_PROVIDED RECORDS_
=== Section Start ===

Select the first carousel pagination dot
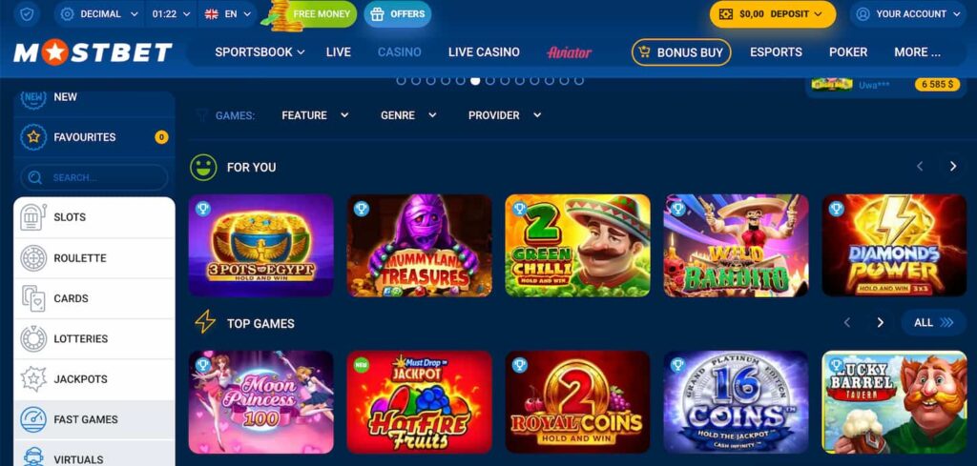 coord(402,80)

=== Section End ===
=== Section Start ===

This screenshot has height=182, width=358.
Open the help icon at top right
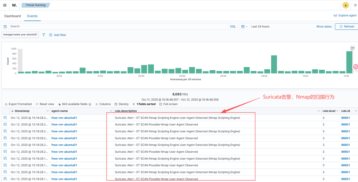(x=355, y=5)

=== Section End ===
=== Section Start ===

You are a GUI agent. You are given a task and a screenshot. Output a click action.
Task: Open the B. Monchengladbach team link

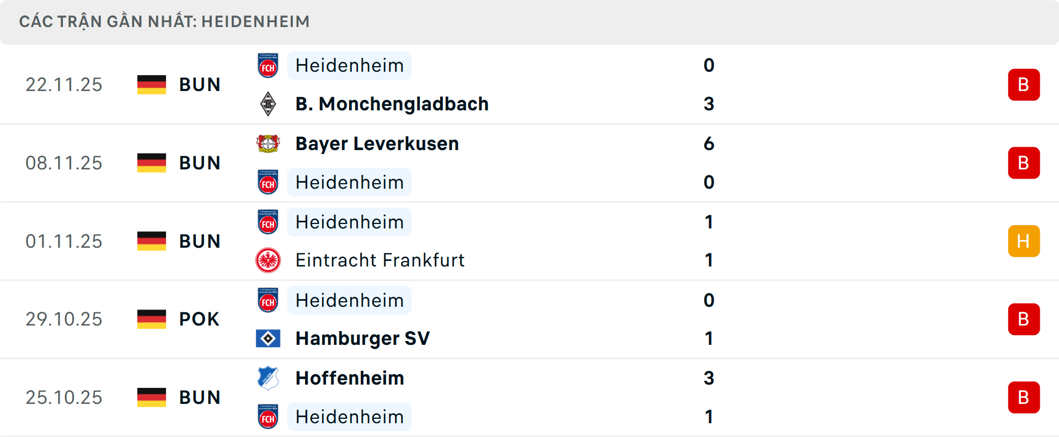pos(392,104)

=== Section End ===

_WHAT THIS TASK INVOLVES_
Only the number is needed here: how many lines of the records contain "screenshot"?

_SOLVED EXERCISE_
2